● **Problem 1**:
In the TrafficIQ write-up, what are the three tiers of the router that the MultiAgentOrchestrator runs, in order?
● **Problem 2**:
Retype the part of the TrafficIQ write-up that starts at "Coordination sits in" and ends at "of building it.".

● **Selected extract**:
↓

And then there is context-window pressure. Every tool’s JSON schema, every parameter description, every example — it all lives in the agent’s context on every turn. With 56 tools, that alone is enough to crowd out the actual conversation.

A super-agent does not just get slower. It gets less correct. The failure mode is “looks plausible, called the wrong tool.”

The architecture I chose

Six specialist agents, each with a tight tool set scoped to its domain. One orchestrator on top. One router inside the orchestrator. GPT-4.1 under each agent. The whole orchestration layer is built on the Microsoft Foundry SDK — the MultiAgentOrchestrator, the specialists, and the RouterAgent are all SDK-native, using the Foundry Assistants pattern (agent, thread, message, run) end to end.

TrafficIQ multi-agent architecture — 6 specialist agents and the orchestrator
TrafficIQ multi-agent architecture — 6 specialist agents and the orchestrator.

The split is the part most people skip past, so it is worth being concrete:

  • Traffic Agent — 17 tools. Routing, journeys, incidents, reroutes, weather, POI, isochrone, snap-to-road.
  • Supply Chain Agent — 11 tools. Shipments, deliveries, inventory, ETAs, KPIs, proof of delivery. Backed by D365 F&O via the MCP Server.
  • Fleet Agent — 7 tools. Vehicle positions, driver performance, health, maintenance.
  • Operations Agent — 7 tools. Work orders, technician availability, schedule optimisation, returns.
  • Field Service Agent — 7 tools. Service requests, customer assets, SLAs, dispatch, parts.
  • IoT & Logistics Agent — 7 tools. Device health, geofences, driving behaviour, connectivity, batch route alternatives.

Plus 2 shared tools (navigate_to_page, show_input_form) that every agent can call. That is 56 tools total, none of which any single agent actually has to reason over.

Coordination sits in a MultiAgentOrchestrator. It runs a three-tier router: sticky → keyword → LLM classifier (the RouterAgent). Each specialist holds its own Foundry thread so its context stays clean. The orchestrator handles handoff when the user pivots from one domain to another.

Broader TrafficIQ architecture — agents, MCP, Azure services, Dataverse
Broader TrafficIQ architecture — agents, MCP, Azure services, Dataverse.

The rest of this post is the six lessons that fell out of building it.

↑

● **Supplied data**:
↓

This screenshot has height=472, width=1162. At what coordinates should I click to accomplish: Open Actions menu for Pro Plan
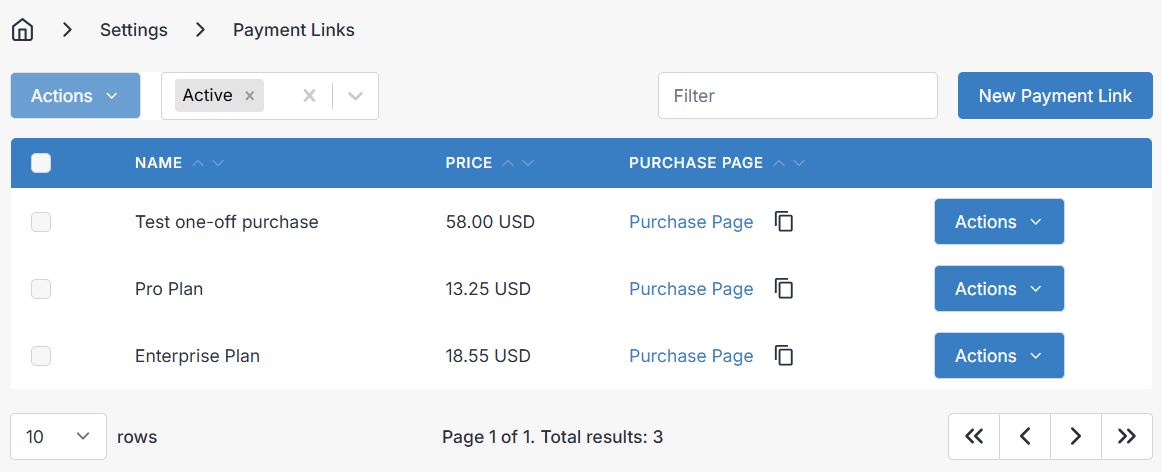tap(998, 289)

↑
↓

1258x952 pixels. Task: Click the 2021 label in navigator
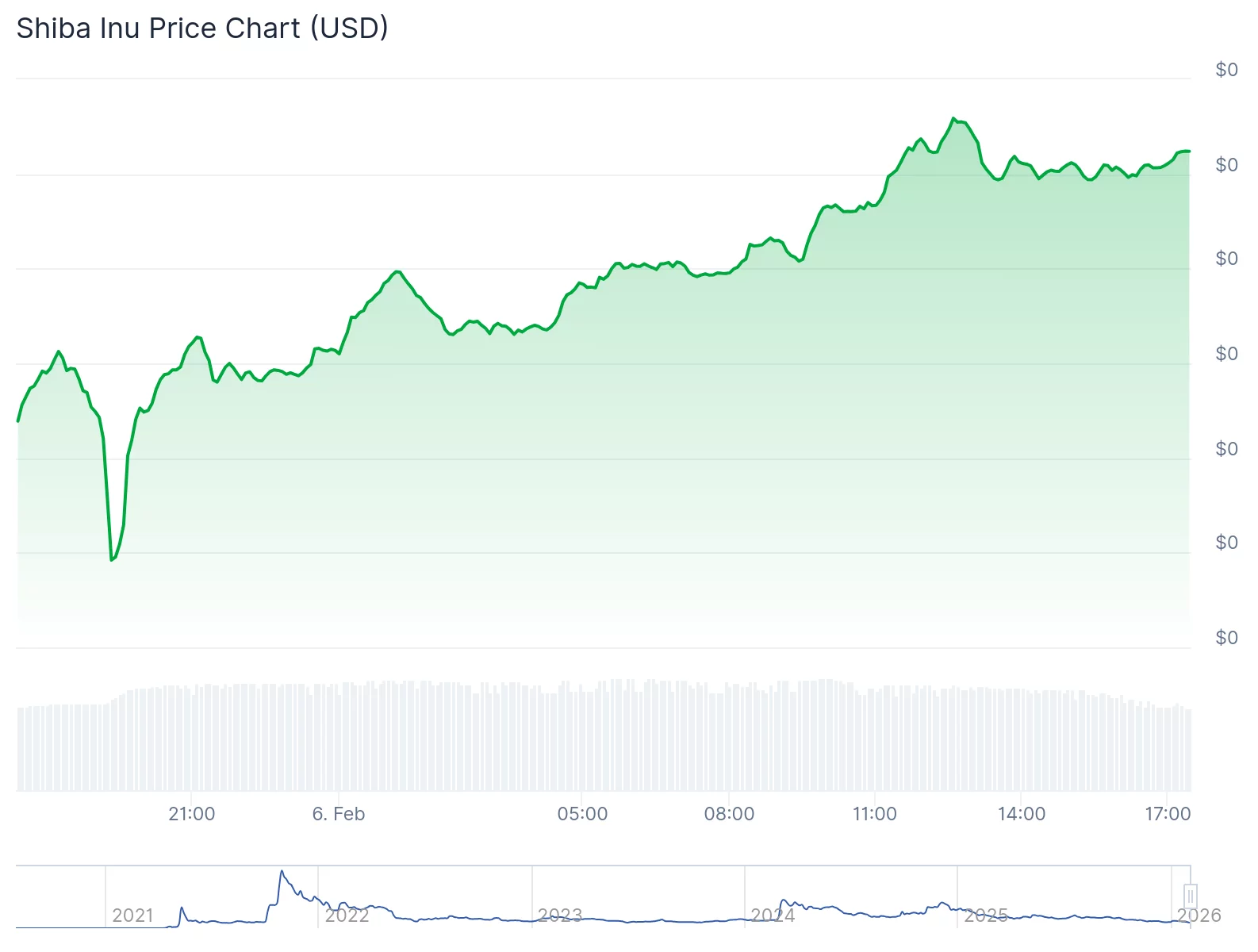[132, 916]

↑
↓

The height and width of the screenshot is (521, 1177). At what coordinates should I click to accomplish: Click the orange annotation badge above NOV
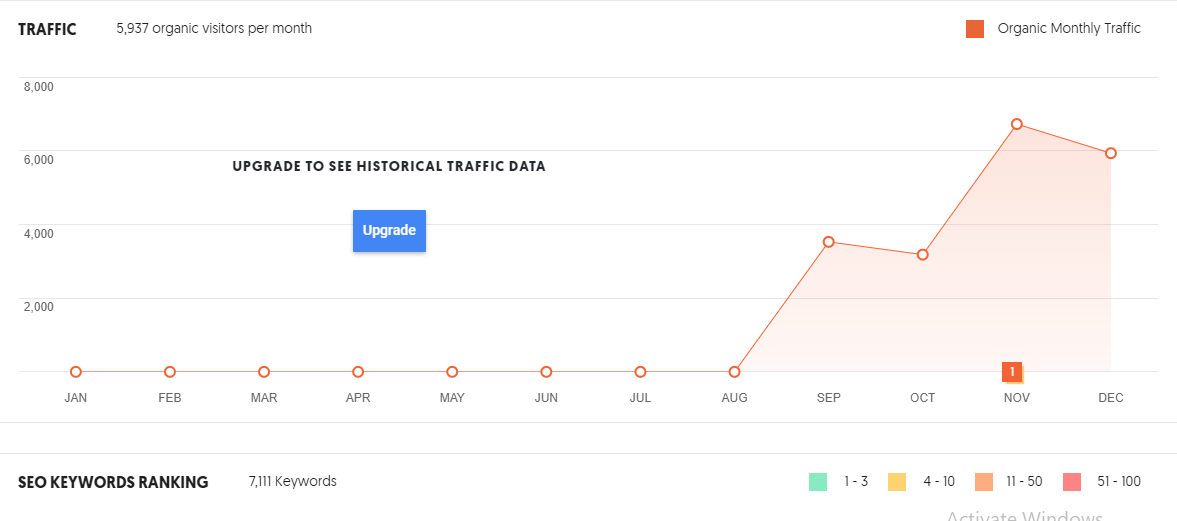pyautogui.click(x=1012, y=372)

↑

● **Task response 1**:
Sticky, then keyword, then the LLM classifier (the RouterAgent).

● **Task response 2**:
Coordination sits in a MultiAgentOrchestrator. It runs a three-tier router: sticky → keyword → LLM classifier (the RouterAgent). Each specialist holds its own Foundry thread so its context stays clean. The orchestrator handles handoff when the user pivots from one domain to another.

Broader TrafficIQ architecture — agents, MCP, Azure services, Dataverse
Broader TrafficIQ architecture — agents, MCP, Azure services, Dataverse.

The rest of this post is the six lessons that fell out of building it.